Yep, it’s tax season. The Statues of Liberty are swinging signs on the street corner and there are 13 new H&R Block offices between home and work, each one filling you with more dread than the last. It always seems to be tax season when suddenly the fence is repaired, closets organized, gutters cleaned....anything, ANYTHING but doing taxes.
It doesn’t have to be like that. With a few good habits and one hour a month, you can freely smile and wave to the Statues of Liberty, maybe even give a little laugh as you pass each H&R Block office.
Note: Following these steps does not require a huge shift in your processes – keep doing what you do to bill, track time, pay employees, inventory, invoice, and run your company. If you need a bigger shift in habits, drop us a line and we can help streamline your process.
Here are 10 simple steps to minimize wasted time and headaches next tax season.
First, invest in two inexpensive but absolutely crucial tools:
1. Accounting software: The basic version of QuickBooks Online is $13 a month. While QuickBooks is arguably the industry leader, there are plenty of other accounting solutions out there. Some other options include FreshBooks, LessAccounting, and Xero. Find one that works for you and your business, and implement it. Link your bank accounts for easy correlation, and spend some time personalizing your chart of accounts (categories) to reflect how you spend and receive money.
2. Receipts organizer: Something like this works well. It only needs to be big enough to hold a month’s worth of receipts. Label each section so it correlates with the chart of accounts in your accounting software. That will save lots of head-scratching time later.
Now that you have the tools that you need, Get into two simple daily habits.
3. Keep your receipts: If you have to ponder whether you should keep the receipt or not, keep it! If it’s not obvious what it is, or relates to a particular job/client/project, write on it. You know that moment when you have a pen in your hand because you’re about to sign the receipt? Use that same pen, and jot a note at the top of the “customer’s copy”. This will also spare you plenty of head-scratching down the line. If you don’t like printing online receipts, just create a file structure on your desktop similar to that of your receipts organizer (and by month) and save those receipts there.
4. Staple invoices: Do you send out invoices? Keep a copy for yourself and when the payment comes in, make a copy of the check and staple it to the invoice. Drop it on the month’s pile of paid invoices (this can be a section in the receipts organizer, a separate file organizer, or just a neat and accessible pile).
5. Separate personal and business: Always. There have been studies that confirm that missing this step causes the largest percentage of headaches during tax season. Color code your credit cards, cover your wallet in sticky note reminders, whatever it takes to make this a habit. If you slip up, go through the steps to right it: send yourself an invoice from the company for your movie tickets, write the company a check, and document it. Not only will this keep your records straight, it may also deter you from doing it in the future!
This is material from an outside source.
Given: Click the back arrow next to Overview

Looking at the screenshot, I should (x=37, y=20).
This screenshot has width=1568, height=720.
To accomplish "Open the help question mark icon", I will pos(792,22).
OK, so now you have a wallet full of receipts and never even have to think about which credit card to use. On to your two simple weekly tasks.
6. Utilize your receipts organizer: take that wallet-full of crumpled up (but neatly notated) receipts and categorize them in your receipts organizer. This should not be a time-consuming process, just drop them into the right section and close it up. I often jump the gun on this step, and do it every few days, so my wallet stays lighter.
7. Accept Transactions: It’s time to sign on to your trusty accounting software. Since you previously set the software up to pull all of your transactions in from your various bank accounts and credit cards, this step should just take a few minutes. While different software may handle this step differently, the outcome is the same. You want to scan through the expenses and payments from the week, assign them to accounts (categories—for expenses, the same ones that are labeled in your receipts organizer) and accept the transactions. This is a great opportunity to flag anything that looks suspicious, and to ensure those personal expenses didn’t sneak in there.
At the end of the month, your receipts will all be nicely catalogued, your online banking correlated, and your stress level dissipated. Put aside an hour to sit down with your receipts organizer, a pile of envelopes, a pen, and your computer.
8. P&L: Print the month’s P&L from your accounting software. Look at it.
9. Envelopes: One section at a time, pull your receipts out from their organizer. Tally them up and compare them to that line on the P&L. Note any glaring discrepancies- if you know why, explain it on a piece of paper and add it to the receipts. If you don’t, make a note to try to find out. Once tallied, shove all the receipts from that section into an envelope that is marked with the month and year, account (category) name, and total dollar amount. Do that for each section of your organizer, and also for that pile of paid and stapled invoices.
10. Put it away: Put all of those totaled envelopes, the P&L, the month’s bank statements, and any other relevant financial documents together into a manila envelope marked with the month and year. Stick it in a drawer large enough for a year’s worth of manila envelopes. Hopefully you never have to open that envelope again. But if you do, at least you’ll know where to find what you need.